REW also has a handy tool that will derive the driver parameters from the impedance graphs, so using that I got the following parameters:

TS Parameters file
Room EQ V5.01
Dated: Oct 3, 2012 8:29:47 PM
From measurement Eminence 2512 off box.
Zmin 5.41 ohm
fmin 213 Hz
f3 1036 Hz
Le(f3) 0.508 mH
Motional impedance parameters
RES 137.61 ohm
LCES 35.003 mH
CMES 373.5 uF
RAMS 137608.424 mohm
Blocked impedance parameters
RDC 4.50 ohm
dR 0.26 ohm
Re 4.76 ohm
Leb 131.0 uH
Le 2.001 mH
Rss 1503.6 ohm
Ke 0.0619 S-H
Thiele-Small parameters
fs 43.5 Hz
Qms 4.355
Qes 0.485
Qts 0.437
Fts 99.6
Mms 61.15 g
Cms 0.219 mm/N
Rms 3.836 kg/s
Vas 83.90 litres
Bl 12.796 Tm
Eta 1.39 %
Lp (1W/1m) 93.58 dB
Dd 25.72 cm
Sd 519.5 cm^2
Vb 28.317 litres
Secondary measurement: Eminence 2512 on box 1
Air temperature 20.0 C
Air pressure 1013.25 mB
Air density 1.2041 kg/m^3
Speed of sound 343.2 m/s

The data seemed quite different from the published specs (2512 Specs), but when I modeled it in WinISD, there actually wasn't a huge difference.

Below are the modeled system responses for both the published specs, and the measured parameters with a single driver in a 2 cubic foot box. I opted to go for a sealed box for several reasons: I'd like to keep the size manageable, going sealed simplifies the box construction, and finally since I plan to cross these over with subwoofers, I get plenty of extension (70ish Hz) for that purpose.

Going ported would allow a flat response down to around 40 Hz, which still wouldn't be full range, so subwoofers would be needed, and the crossover would be around 80 Hz anyway, essentially wasting the low frequency extension gained with the ported design.

Yellow: Given  Blue: Measured

Once the size of the box was chosen I went ahead and played around with the Enclosure Volume Calculator to arrive at the final dimensions. The only starting dimension was 15" wide for the front baffle to fit the SEOS waveguide with a little room to spare. I could have made it much taller and less deep, but it still wouldn't be tall enough to be floorstanding, and I'd rather just make stands for them later anyway. The .2 cubic feet entered for the driver volume is a rough estimate of the woofer, waveguide, and bracing. The final volume will not be exactly 2 cubic feet, but I tried to err on the larger side, since a slightly larger box will give a little more extension.

Finally, with the dimensions in hand I made up a cut list using a free program aptly named Cut List. It will try to find the most material efficient layout of panels, which can be nice, but in this case I just entered the panels and manually arranged them (which can be done just as easily with a sheet of paper and a pencil). I laid out the panels so that I could rip down the material and make sure that all of the panels had the same width (especially the 14 1/2" pieces since they must be identical). The 15" pieces aren't as critical since they'll be going on the front and back and I can just trim them with a flush-cut router bit.

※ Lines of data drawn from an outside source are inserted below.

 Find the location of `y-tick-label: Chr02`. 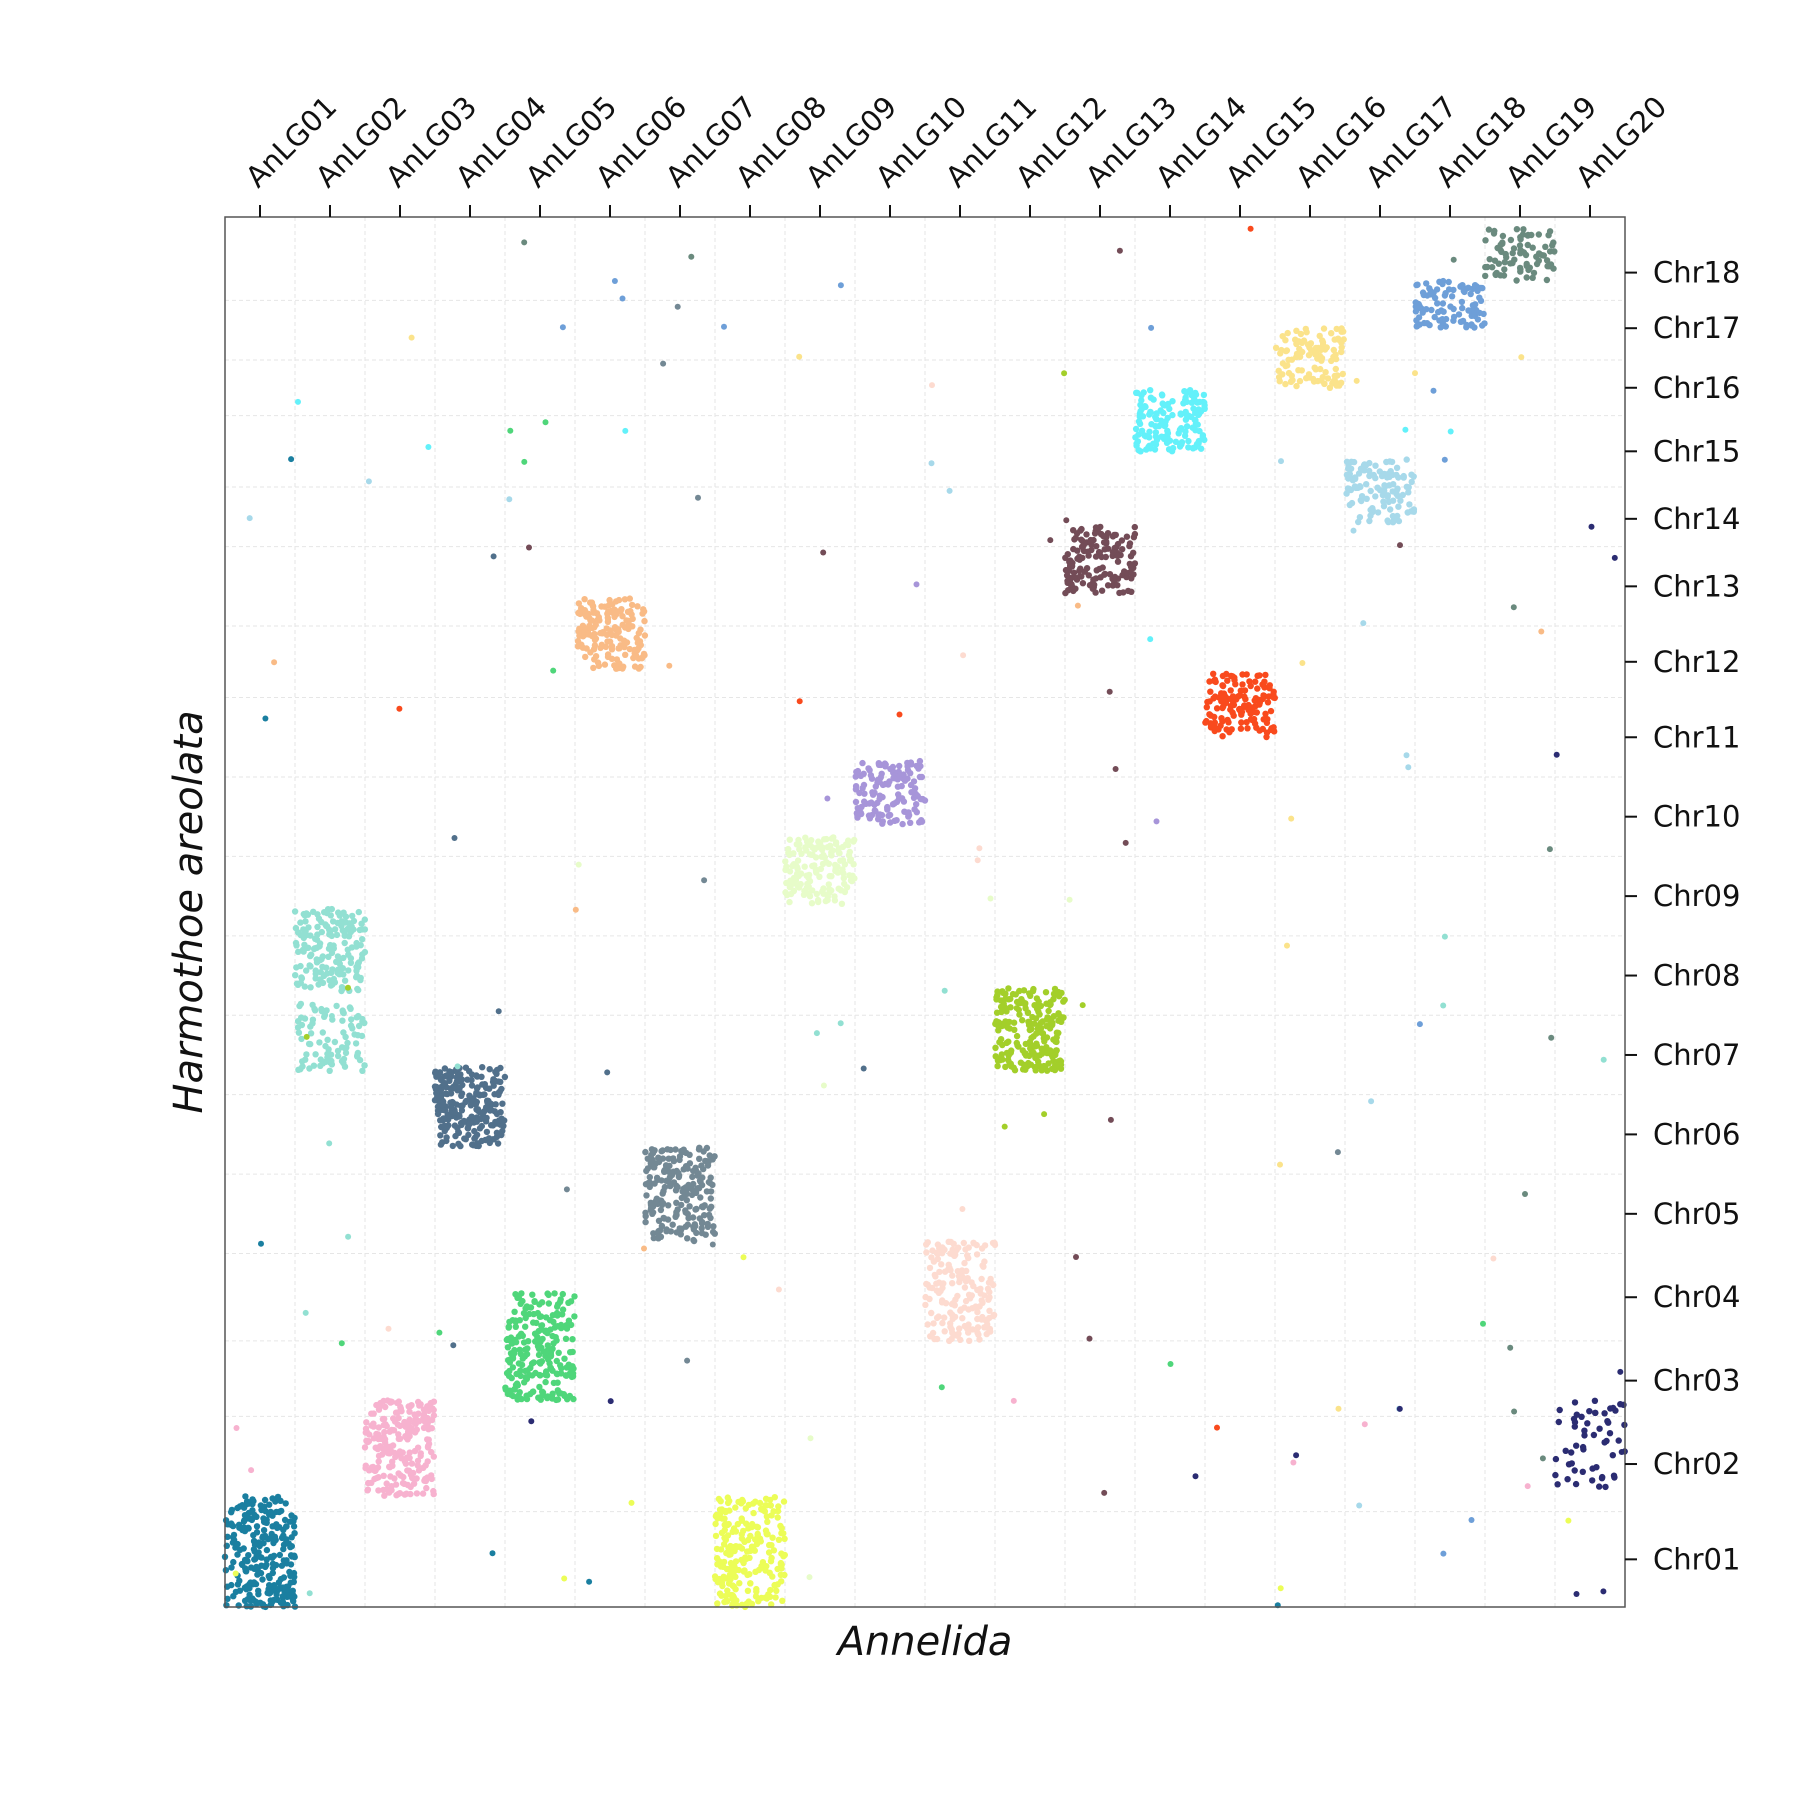

y-tick-label: Chr02 is located at coordinates (1696, 1464).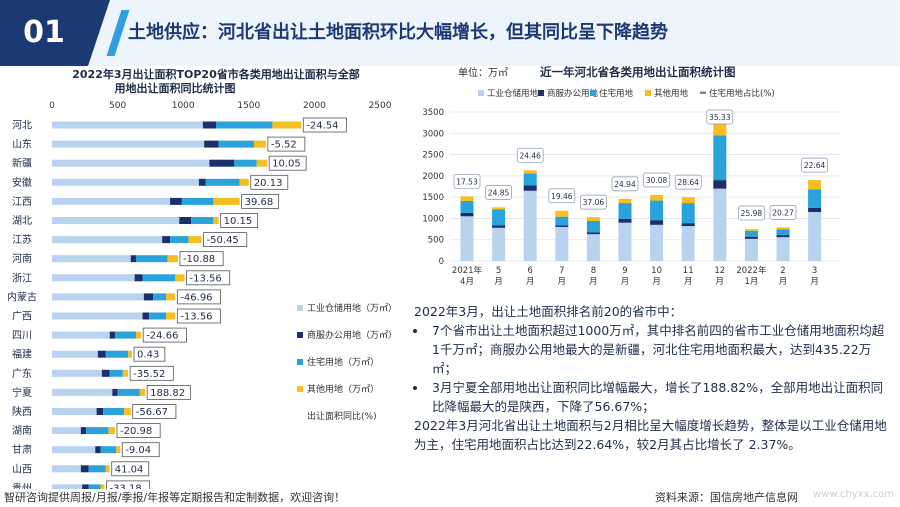 This screenshot has height=507, width=900. What do you see at coordinates (498, 271) in the screenshot?
I see `x-tick-label-line1: 5` at bounding box center [498, 271]. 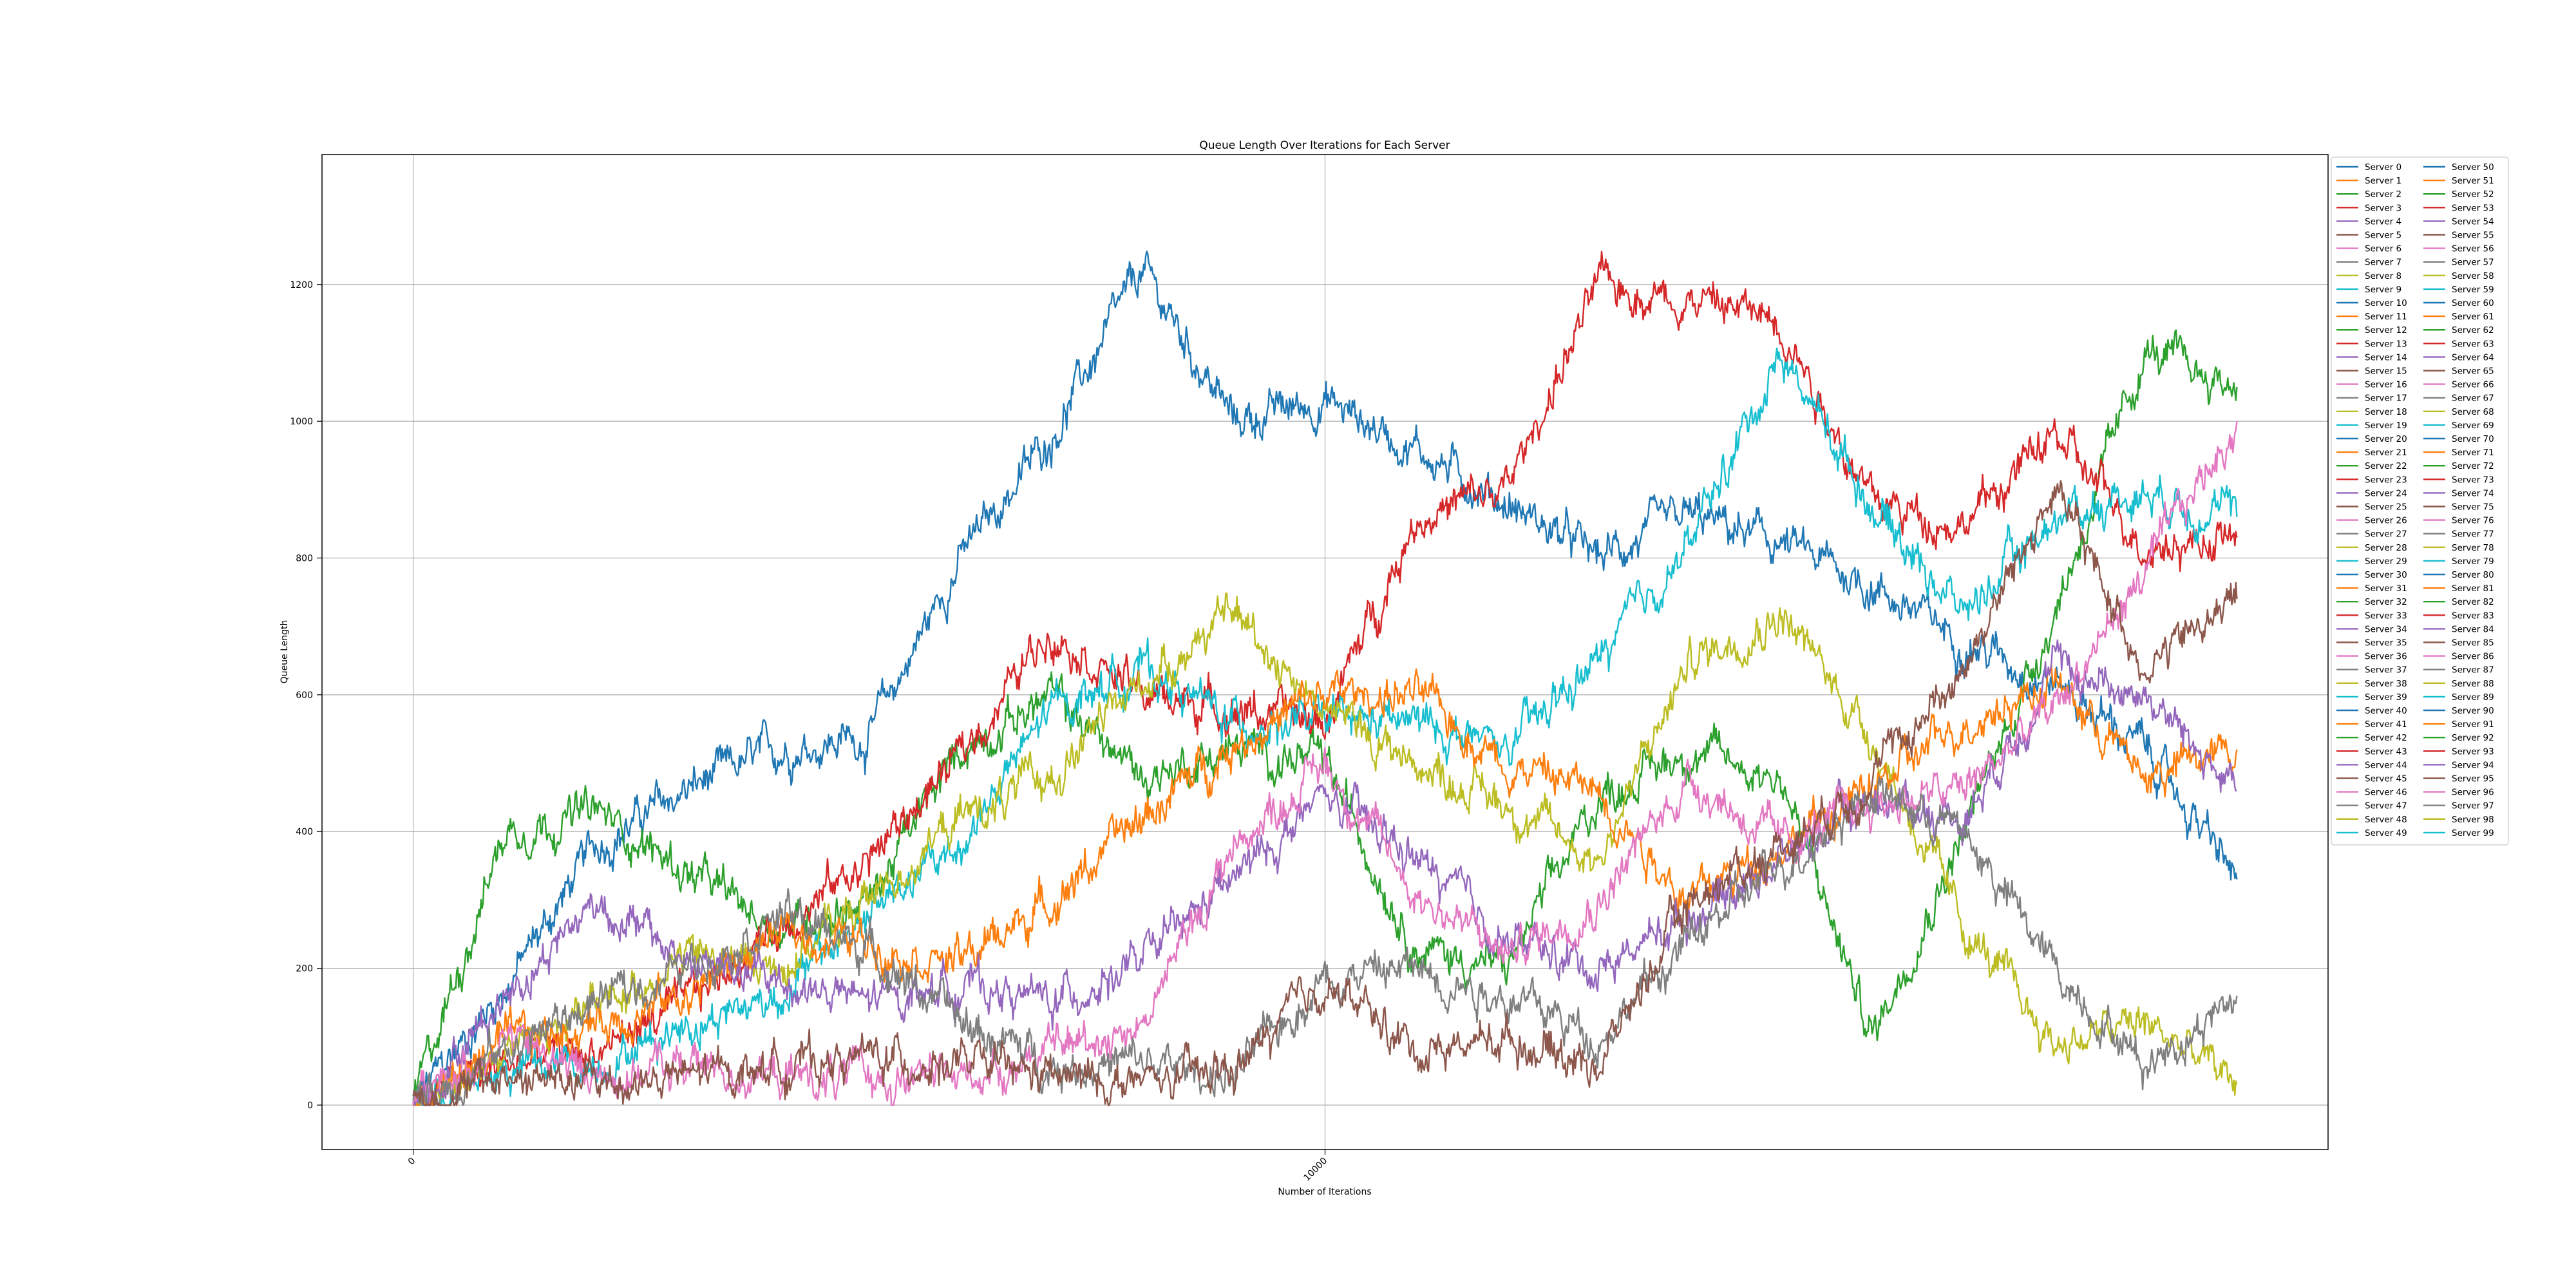 What do you see at coordinates (2386, 466) in the screenshot?
I see `legend-label: Server 22` at bounding box center [2386, 466].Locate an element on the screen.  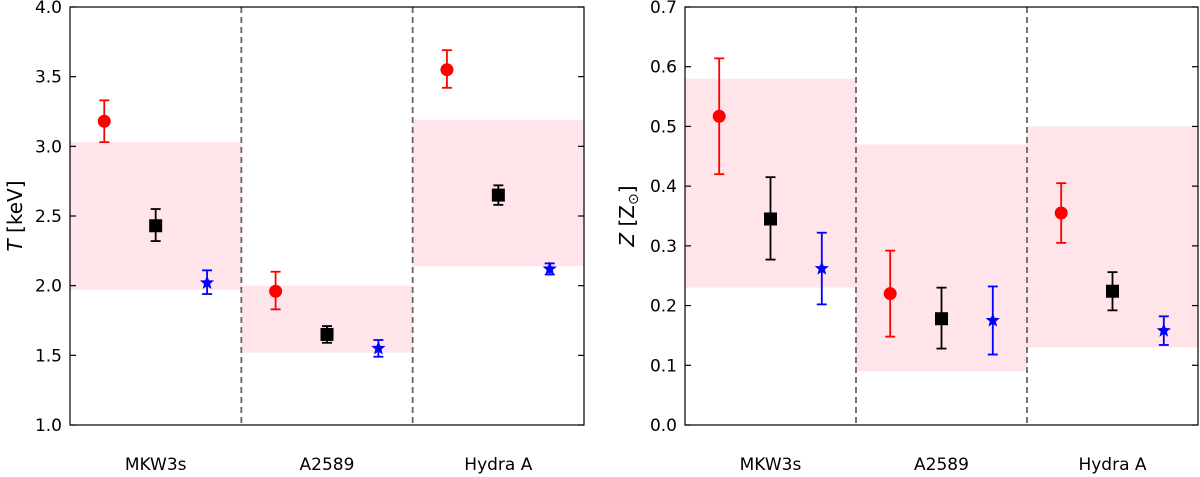
metallicity-category-label: Hydra A is located at coordinates (1112, 465).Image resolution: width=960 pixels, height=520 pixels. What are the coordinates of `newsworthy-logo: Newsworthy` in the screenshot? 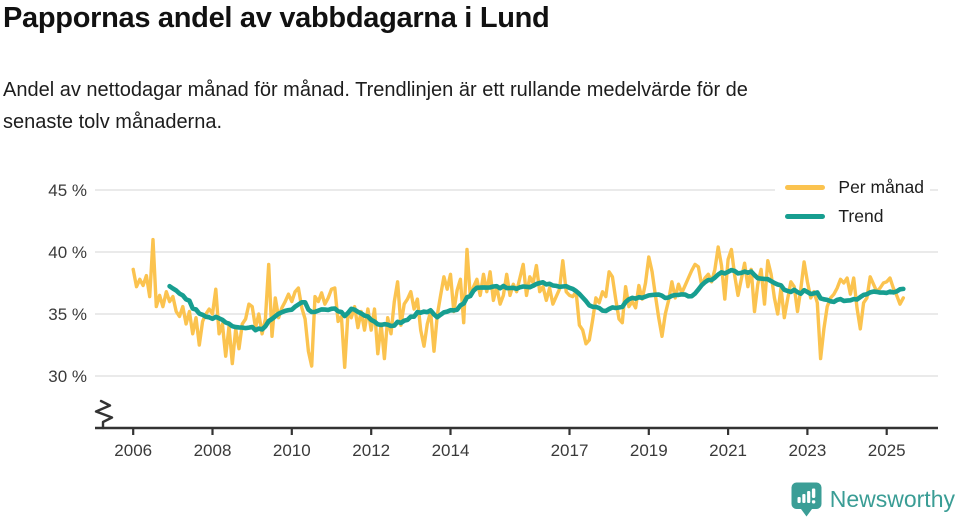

Finally, I had to decide on what type of material to use. I'm very fond of the Baltic Birch plywood I used for my subwoofer project, since it's extremely strong, void-free, and fairly lightweight. It also has some decent looking grain, so with a little finishing work it provides a handsome natural wood finish. However, since these speakers will eventually go in a home theater (hopefully with a projector) they're going to get a more functional-- and less flashy-- matte black paintjob to reduce light reflections. And there isn't much that takes paint better than MDF, so that's the material I'll be going with. I'm not a fan of the ridiculous dust from the stuff, though, so I'll probably be picking up a respirator or at least a heavy duty dust mask when I go to the hardware store.